Licensing exam for journalists: Some countries have and some don’t
Bhrikuti Rai / August 15, 2016
Press Council Nepal’s (PCN) recent proposal to conduct licensing exam for journalists has led to a huge debate on social media, with some supporting and others opposing the idea.
Those involved in making the recommendation in a PCN report have been defending the idea saying several countries require journalists to undergo licensing tests.
South Asia Check has examined whether other countries also have such provision for journalists and sought help from fact checkers and journalists from several countries.
In South Asia, none of the countries including India, Pakistan, Bangladesh, Sri Lanka and Bhutan have licensing exams for journalists. In India, in 2013 a sitting minister had “proposed a common examination for journalists to qualify them for a reporter’s license” but that idea never took off. However, the Supreme Court of India has set out strict requirements for journalists covering the country’s top court including a law degree and several years of court reporting.
In the US, there is no provision for mandatory licensing exam for journalists, but a recent studyhttp://www.dmlp.org/credentials/ titled “Who gets a press pass? Media Credentialing Practice in the Unites States” shows that it is difficult to acquire press pass.
In the UK too, exams aren’t mandatory for aspiring journalists. While some media houses prefer journalists trained from the National Council for the Training of Journalists (NCTJ), it isn’t compulsory for journalists to receive training at NCTJ.
Unlike several countries in Europe, Italy requires aspiring journalists to go through 18 months of internship followed by a written and oral test before they can become a member of Order of Journalists and start working as full time professional journalists.

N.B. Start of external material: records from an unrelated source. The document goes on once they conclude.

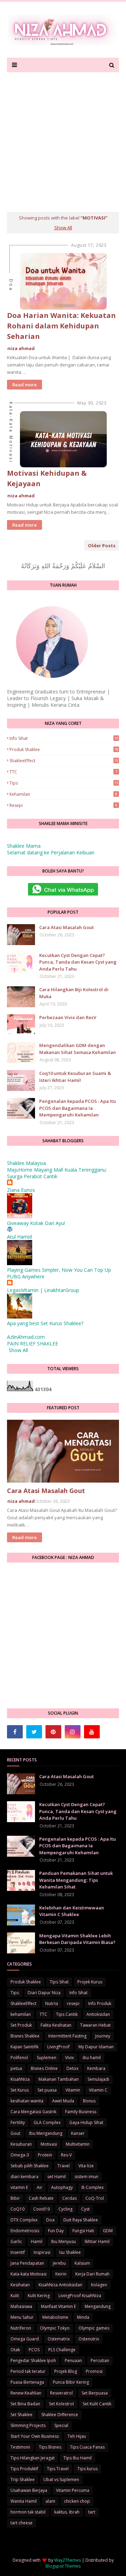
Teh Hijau (77, 2436)
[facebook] (15, 1731)
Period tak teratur (28, 2371)
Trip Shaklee (22, 2479)
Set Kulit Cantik (97, 2404)
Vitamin (72, 2090)
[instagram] (72, 1731)
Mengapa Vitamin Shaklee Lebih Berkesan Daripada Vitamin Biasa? (77, 1939)
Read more (24, 384)
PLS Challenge (62, 2350)
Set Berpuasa (95, 2393)
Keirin (60, 2274)
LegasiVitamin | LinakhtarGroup (43, 1290)
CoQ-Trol (94, 2198)
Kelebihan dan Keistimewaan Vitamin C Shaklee (71, 1911)
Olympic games (93, 2328)
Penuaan (73, 2360)
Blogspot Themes (63, 2566)
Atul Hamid (19, 1236)
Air (39, 2187)
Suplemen (46, 2058)
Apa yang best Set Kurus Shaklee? (45, 1323)
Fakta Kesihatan (56, 2025)
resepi (63, 805)
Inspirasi (42, 2252)
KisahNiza (20, 2079)
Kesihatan (20, 2285)
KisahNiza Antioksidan (60, 2285)
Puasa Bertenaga (27, 2382)
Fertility (17, 2122)
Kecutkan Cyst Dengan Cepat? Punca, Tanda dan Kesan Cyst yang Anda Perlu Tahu (78, 962)
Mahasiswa (21, 2306)
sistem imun (86, 2177)
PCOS (34, 2350)
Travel (63, 2166)
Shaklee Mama (24, 845)
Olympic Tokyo (55, 2328)
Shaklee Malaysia (26, 1163)
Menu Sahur (22, 2317)
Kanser (78, 2133)
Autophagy (62, 2187)
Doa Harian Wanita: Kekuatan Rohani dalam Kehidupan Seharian (61, 326)
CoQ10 (17, 2209)
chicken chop (77, 2501)
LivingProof (58, 2047)
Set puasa (47, 2090)
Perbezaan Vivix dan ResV (67, 1017)
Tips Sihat (59, 1982)
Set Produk (21, 2025)
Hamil (36, 2241)
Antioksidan (98, 2014)
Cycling (65, 2209)
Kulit (14, 2296)
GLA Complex (47, 2122)
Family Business (80, 2112)
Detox (72, 2068)
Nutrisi (51, 2003)
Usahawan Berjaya (28, 2490)
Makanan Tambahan (58, 2079)
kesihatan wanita (26, 2101)
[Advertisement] (63, 138)
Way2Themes (67, 2560)
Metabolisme (55, 2317)
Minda (83, 2317)
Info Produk (99, 2003)
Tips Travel (58, 2469)
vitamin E (19, 2187)
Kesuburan (21, 2144)
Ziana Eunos (21, 1190)
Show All (63, 227)
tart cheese (21, 2523)
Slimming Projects (28, 2425)
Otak (15, 2350)
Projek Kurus (89, 1982)
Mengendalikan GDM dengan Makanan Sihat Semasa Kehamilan (77, 1048)
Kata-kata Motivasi (28, 2274)
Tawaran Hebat (95, 2025)
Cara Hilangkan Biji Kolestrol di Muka (73, 993)
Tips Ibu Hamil (77, 2458)
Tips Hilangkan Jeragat (32, 2458)
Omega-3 (19, 2155)
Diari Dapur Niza (44, 1993)
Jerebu (59, 2263)
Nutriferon (20, 2328)
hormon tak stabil (28, 2512)
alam (50, 2501)
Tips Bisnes (50, 2447)
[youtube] (92, 1731)
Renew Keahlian (25, 2393)
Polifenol (19, 2058)
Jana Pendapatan (27, 2263)
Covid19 (41, 2209)
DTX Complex (23, 2220)
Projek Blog (65, 2371)
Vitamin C (98, 2090)
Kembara (96, 2068)
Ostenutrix (88, 2339)
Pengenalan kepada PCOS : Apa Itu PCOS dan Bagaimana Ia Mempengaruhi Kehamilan (77, 1108)
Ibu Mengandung (45, 2133)
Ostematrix (59, 2339)
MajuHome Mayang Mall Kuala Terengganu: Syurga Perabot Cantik (57, 1173)
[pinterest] (53, 1731)
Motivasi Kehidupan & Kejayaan (47, 478)
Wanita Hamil (23, 2501)
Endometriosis (24, 2231)
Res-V (66, 2155)
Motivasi (49, 2144)
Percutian (100, 2360)
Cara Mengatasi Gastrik (33, 2112)
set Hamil (56, 2177)
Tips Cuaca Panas (87, 2447)
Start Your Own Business (34, 2436)
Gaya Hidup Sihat (86, 2122)
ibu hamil (92, 2058)
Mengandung (98, 2306)
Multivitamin (78, 2144)
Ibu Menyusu (63, 2241)
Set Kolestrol (61, 2404)
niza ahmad (21, 348)
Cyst (85, 2209)
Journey (102, 2036)
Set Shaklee (21, 2415)
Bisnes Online (44, 2068)
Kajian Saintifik (24, 2047)
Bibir (15, 2198)
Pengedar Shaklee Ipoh (33, 2360)
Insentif (17, 2252)
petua (16, 2068)
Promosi (94, 2371)
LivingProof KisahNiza (79, 2296)
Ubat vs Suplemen (61, 2479)
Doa (50, 2220)
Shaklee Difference (59, 2415)
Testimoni (20, 2447)
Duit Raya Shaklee (80, 2220)
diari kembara (24, 2177)
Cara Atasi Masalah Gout (66, 927)
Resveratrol (61, 2393)
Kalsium (82, 2263)
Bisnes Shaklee (25, 2036)
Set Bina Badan (25, 2404)
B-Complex (93, 2187)
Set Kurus (19, 2090)
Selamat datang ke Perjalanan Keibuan (50, 852)
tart (91, 2512)
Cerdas (69, 2198)
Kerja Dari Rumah (92, 2274)
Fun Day (56, 2231)
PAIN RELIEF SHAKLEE (32, 1343)
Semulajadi (98, 2079)
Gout (15, 2133)
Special (61, 2425)
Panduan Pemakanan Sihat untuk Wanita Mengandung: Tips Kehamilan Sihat (76, 1880)
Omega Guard (24, 2339)
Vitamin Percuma (72, 2490)
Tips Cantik (67, 2014)
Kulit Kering (39, 2296)
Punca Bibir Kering (71, 2382)
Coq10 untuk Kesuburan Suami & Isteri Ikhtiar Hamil (75, 1076)
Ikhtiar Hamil (97, 2241)
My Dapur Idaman (96, 2047)
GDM (108, 2231)
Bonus (89, 2101)
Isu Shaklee (70, 2252)
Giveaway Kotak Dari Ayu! (36, 1223)
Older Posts (101, 545)
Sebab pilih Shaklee (29, 2166)
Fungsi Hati (83, 2231)
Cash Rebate (41, 2198)
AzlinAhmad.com (26, 1337)
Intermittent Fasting (67, 2036)
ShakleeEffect (63, 761)
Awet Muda (63, 2101)
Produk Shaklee (63, 749)
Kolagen (99, 2285)
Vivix (69, 2058)
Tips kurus (87, 2469)
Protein (45, 2155)
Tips (63, 783)
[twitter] (34, 1731)
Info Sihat (63, 738)
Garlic (16, 2241)
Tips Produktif (24, 2469)
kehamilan (63, 794)
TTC (63, 772)
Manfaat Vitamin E (58, 2306)
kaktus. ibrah (66, 2512)
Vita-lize (86, 2166)
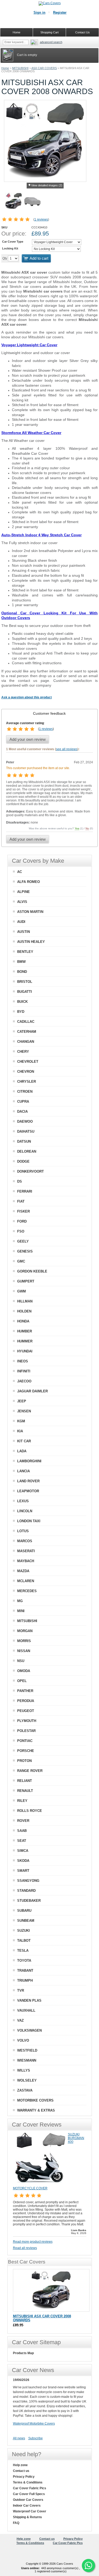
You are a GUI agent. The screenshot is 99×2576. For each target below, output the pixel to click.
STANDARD (26, 1891)
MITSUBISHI (20, 68)
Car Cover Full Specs (29, 2494)
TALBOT (24, 1941)
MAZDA (23, 1571)
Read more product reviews (33, 2241)
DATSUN (24, 1141)
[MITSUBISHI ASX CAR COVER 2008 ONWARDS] (51, 2290)
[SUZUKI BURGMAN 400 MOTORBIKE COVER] (39, 2184)
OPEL (22, 1681)
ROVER (23, 1821)
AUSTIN (23, 932)
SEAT (21, 1841)
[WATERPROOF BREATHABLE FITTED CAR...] (32, 201)
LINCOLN (24, 1511)
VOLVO (23, 2040)
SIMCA (22, 1851)
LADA (21, 1451)
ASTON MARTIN (30, 912)
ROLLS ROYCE (29, 1811)
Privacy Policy (24, 2476)
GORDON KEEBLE (32, 1271)
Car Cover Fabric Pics (29, 2488)
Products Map (23, 2353)
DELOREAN (26, 1151)
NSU (20, 1661)
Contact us (21, 2471)
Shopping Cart (49, 32)
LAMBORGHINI (29, 1461)
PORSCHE (25, 1751)
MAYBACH (25, 1561)
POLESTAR (26, 1731)
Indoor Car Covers (27, 2505)
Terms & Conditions (28, 2482)
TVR (20, 1990)
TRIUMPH (25, 1980)
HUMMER (24, 1341)
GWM (21, 1291)
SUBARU (24, 1911)
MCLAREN (25, 1581)
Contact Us (82, 32)
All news (19, 2438)
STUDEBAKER (29, 1901)
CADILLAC (25, 1022)
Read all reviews (25, 2248)
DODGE (23, 1161)
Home (5, 68)
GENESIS (25, 1251)
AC (19, 872)
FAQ (16, 2523)
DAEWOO (25, 1121)
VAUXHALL (26, 2010)
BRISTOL (24, 982)
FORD (22, 1221)
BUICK (22, 1002)
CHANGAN (25, 1042)
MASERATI (26, 1551)
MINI (21, 1611)
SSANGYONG (28, 1881)
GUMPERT (25, 1281)
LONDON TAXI (28, 1521)
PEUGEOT (25, 1711)
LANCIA (23, 1471)
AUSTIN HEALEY (31, 942)
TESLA (23, 1951)
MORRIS (24, 1641)
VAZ (20, 2020)
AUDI (21, 922)
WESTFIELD (27, 2050)
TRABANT (25, 1970)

However, in recent years following the economic slump, many newsrooms haven’t made it mandatory for journalists to go through the lengthy process.
While there is no mandatory exam for journalists in Ecuador in South America, there is a regulation that requires journalists from traditional media (TV, radio, newspaper) to have a degree in journalism. Other countries like South Africa, Singapore and Malaysia also don’t have licensing exam for journalists.